Celebrating fatness : The Decfathlon. I need your help.
Ive decided its time to stop discouraging gluttony. We should stop denying one of our few primal pleasures.
So ive come up with an alternative Decathlon. A Decfathlon if you will. Im half hoping to compile this tournament in real life if i can, and compete in it too obviously. Im also fairly sure i can drum up at least 6 or 7 mates to take part in it with me.
THE DECFATHLON
1. The Pizzathon
Contestants Get an 8” pizza from the 3 in one, and stand at the corner of swansons. Upon starting, contestants run the track, from the corner of swansons, to the phone box opposite Lomondside. The pizza must be finished and digested fully for the clock to be stopped. Dropping the pizza or being sick results in disqualification. Best time wins.
2. The Big Sang-witch
Contestants build the most ridiculous sandwich they can. The bigger the sandwich, the better. However, failing to eat the sandwich you build yourself in under 5 minutes results in disqualification. Thus finding the right size is imperative. Sizes are judged in height terms, when the sandwich is flatted down with one hand’s force. The person who eats the biggest sandwich is the winner.
3. That’s a cracker
Contestants each bring a packet of crackers. Upon go, they power into the crackers they have brought. The person who can eat the most crackers in 5 minutes wins. No water allowed, all crackers must be fully digested to count, only stuffing one into your mouth at a time.
4. Fluffy Bunny
Contestants play fluffy bunny, and are fed wotsits (or other cheap food, maybe even crackers again).

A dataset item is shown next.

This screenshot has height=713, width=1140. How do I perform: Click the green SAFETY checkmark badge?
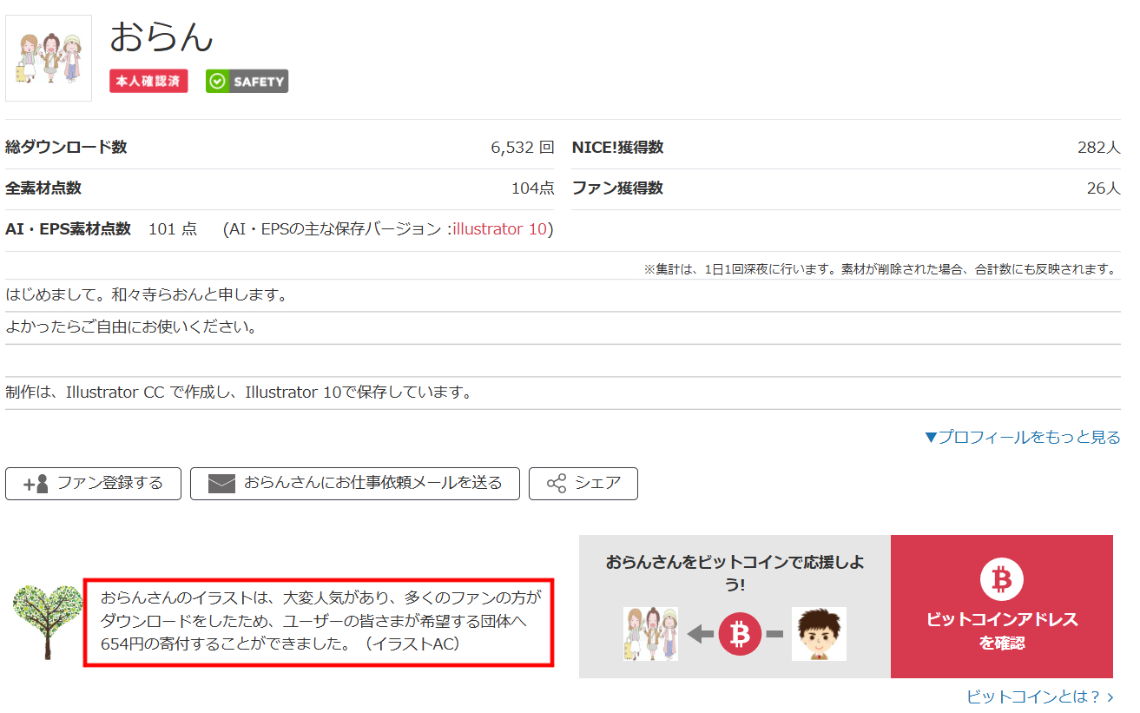pyautogui.click(x=247, y=81)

The person to hold the most wotsit packets / crackers in their mouth and still able to say “fluffy bunny” properly wins.
5. Chocolate Drops
Contestants hands are tied behind their backs, in the middle of a room. They are placed next to a tube of smarties. Using only their mouth, they have to open and eat all the smarties in the quickest possible time. All smarties must be eaten.
6. The Steak Out
At a BBQ, contestants have to keep up with each other eating various foods. Round one will be waffles, round two sausages, round 3 burgers, round 4 steaks, and later rounds will be multiples of whatevers left. Rounds will be every 10 minutes. Whoever lasts longest, wins.
7. Grub Crawl
Starting from RS McColl, on a route potentially leading to Persepolis, contestants have to walk into every newsagents / convenience shop / crisp selling shop, and buy a packet of golden wonder or walkers crisps. Contestants being sick are kicked out, contestants unable to finish their crisps are out of the competition. The crawl continues until only one person is left. If the contestants reach persepolis, a donner meat and chips is the tie. Either the quickest eater, or the one who eats most is the winner.
8. In a right pickle
A simple flat out pickle eating competition. Jars of pickles in the centre of a round table, contestants each eat one as the jar comes round. Being sick, or being unable to put a pickle in your mouth, or having not finished your previous pickle when the jar comes to you = disqualification. Last one standing wins.
So thats eight events. I need another two. And once more i turn to you, the good people of GD. I'll pick any two that are interesting, original, comedy, and fattening.